Le séquençage permet la détermination de la séquence nucléotidique, donc la mise en évidence des modifications génétiques responsables d'une résistance par comparaison avec la séquence de bacilles sensibles. Les résultats sont rapides mais coûteux en terme de matériel et d’analyse, cette technique est aujourd'hui applicable en routine grâce à l'utilisation d'automates de séquençage. Le séquençage automatique, contrairement aux techniques

40 précédentes, permet d'analyser des petites régions d'ADN (150 bp à 1 000 bp selon la technologie).

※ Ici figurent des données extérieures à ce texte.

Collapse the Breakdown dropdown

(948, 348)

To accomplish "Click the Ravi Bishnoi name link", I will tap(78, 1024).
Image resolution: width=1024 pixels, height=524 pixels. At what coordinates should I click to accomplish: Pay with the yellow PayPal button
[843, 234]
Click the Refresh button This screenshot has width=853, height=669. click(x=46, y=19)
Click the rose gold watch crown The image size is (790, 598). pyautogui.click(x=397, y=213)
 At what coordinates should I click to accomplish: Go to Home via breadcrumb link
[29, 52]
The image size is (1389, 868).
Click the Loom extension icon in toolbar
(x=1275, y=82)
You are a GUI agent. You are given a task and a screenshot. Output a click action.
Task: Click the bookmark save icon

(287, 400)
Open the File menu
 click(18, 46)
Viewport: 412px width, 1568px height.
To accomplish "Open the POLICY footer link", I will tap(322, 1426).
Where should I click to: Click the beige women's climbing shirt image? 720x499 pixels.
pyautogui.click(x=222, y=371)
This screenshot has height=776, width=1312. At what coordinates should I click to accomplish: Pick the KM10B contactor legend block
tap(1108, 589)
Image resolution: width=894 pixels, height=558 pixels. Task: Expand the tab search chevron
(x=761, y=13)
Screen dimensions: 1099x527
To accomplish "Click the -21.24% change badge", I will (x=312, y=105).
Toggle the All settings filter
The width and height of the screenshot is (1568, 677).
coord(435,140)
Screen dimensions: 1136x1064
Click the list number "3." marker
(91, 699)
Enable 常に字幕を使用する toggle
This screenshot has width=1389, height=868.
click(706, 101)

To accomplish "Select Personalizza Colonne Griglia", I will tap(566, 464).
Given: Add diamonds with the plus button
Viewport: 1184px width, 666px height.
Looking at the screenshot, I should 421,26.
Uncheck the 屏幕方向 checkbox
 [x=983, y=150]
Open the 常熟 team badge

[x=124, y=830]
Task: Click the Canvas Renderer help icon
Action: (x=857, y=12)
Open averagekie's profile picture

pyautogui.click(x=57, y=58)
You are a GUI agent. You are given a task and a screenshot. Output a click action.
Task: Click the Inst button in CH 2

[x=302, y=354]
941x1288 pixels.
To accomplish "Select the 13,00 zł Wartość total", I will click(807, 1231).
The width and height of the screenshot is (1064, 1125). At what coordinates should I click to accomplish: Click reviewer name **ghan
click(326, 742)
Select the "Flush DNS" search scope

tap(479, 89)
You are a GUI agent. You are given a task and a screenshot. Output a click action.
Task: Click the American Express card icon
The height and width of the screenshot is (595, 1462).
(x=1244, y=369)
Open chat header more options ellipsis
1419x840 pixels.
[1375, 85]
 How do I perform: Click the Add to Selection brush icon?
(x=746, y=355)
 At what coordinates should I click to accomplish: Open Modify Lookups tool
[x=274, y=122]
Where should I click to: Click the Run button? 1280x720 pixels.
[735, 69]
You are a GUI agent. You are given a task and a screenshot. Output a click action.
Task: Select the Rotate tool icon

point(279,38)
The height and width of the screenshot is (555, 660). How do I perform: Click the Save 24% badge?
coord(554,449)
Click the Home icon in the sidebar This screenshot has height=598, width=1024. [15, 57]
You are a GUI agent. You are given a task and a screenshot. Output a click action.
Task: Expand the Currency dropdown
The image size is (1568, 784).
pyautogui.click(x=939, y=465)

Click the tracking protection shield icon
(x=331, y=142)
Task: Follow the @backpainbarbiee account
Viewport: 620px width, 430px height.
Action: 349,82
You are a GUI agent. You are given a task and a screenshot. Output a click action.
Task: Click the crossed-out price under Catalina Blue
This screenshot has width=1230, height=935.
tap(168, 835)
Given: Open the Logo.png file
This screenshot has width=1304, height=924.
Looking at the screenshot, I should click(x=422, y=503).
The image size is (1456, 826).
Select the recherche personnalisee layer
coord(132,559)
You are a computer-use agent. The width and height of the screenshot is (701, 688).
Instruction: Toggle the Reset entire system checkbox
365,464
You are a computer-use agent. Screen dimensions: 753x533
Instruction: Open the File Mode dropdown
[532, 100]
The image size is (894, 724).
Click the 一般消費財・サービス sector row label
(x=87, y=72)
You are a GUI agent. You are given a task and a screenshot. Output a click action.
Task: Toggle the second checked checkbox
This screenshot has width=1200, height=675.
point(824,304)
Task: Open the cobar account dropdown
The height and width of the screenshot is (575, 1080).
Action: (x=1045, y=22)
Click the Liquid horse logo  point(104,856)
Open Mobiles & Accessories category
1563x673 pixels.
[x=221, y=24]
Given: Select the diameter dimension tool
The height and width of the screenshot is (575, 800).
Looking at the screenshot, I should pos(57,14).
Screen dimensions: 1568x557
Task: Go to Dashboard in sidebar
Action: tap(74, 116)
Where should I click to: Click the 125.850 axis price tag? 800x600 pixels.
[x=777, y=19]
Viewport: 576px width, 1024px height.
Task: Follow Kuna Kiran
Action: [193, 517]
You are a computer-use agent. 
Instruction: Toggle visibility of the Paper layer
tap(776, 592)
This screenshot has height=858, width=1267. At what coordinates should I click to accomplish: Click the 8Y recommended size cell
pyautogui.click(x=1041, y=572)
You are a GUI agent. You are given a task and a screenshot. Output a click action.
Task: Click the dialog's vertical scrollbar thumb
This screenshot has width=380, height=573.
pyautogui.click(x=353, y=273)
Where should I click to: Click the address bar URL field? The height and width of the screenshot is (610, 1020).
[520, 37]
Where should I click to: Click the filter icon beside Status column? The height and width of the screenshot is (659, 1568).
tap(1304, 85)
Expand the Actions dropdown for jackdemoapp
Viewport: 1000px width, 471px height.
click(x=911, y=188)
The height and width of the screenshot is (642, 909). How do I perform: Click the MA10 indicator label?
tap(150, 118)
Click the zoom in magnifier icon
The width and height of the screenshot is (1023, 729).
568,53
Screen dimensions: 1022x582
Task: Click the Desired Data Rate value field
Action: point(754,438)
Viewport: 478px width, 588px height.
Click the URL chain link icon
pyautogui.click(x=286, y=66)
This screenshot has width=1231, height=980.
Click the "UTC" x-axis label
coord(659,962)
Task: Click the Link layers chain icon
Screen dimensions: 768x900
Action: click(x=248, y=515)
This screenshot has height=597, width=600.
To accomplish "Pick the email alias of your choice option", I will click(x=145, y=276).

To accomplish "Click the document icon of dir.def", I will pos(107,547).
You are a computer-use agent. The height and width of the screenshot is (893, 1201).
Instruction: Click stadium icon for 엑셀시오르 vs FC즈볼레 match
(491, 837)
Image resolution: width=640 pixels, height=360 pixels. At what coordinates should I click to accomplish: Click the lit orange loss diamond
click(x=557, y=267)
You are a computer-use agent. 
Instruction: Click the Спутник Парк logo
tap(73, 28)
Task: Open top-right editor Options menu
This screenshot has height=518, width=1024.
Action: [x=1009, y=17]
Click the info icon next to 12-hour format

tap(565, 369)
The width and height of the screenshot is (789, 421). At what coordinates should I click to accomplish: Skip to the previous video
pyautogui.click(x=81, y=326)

Par exemple avec le séquenceur de nouvelle génération (NGS) de Illumina HiSeq X, en trois jours on peut séquencer un génome humain (http://dridk.me/ngs.html). Le séquençage de génome entier, aujourd’hui plus accessible permet non seulement la détection et l’identification de MTBc dans les échantillons cliniques mais aussi favorise le diagnostic des souches MDR/XDR (Louise J Pankhurst, Carlos del Ojo Elias et al. 2016). L’analyse des données de séquençage requiert des outils bioinformatique performant. Le TBProfiler, un outils bioinformatic permettant de prédire la résistance, est concordant avec le DST pour les antituberculeux et démontre d’une haute performance par rapport à l’outil Mykrobe ((Phelan, O'Sullivan et al. 2016)).

Ainsi, le séquençage et/ou séquençage de génome permettent de prédire la résistance ou la sensibilité des souches MTBc aux antibiotiques, et servent ainsi de guide pour le traitement des patients avec un scénario de résistance bacillaire difficile.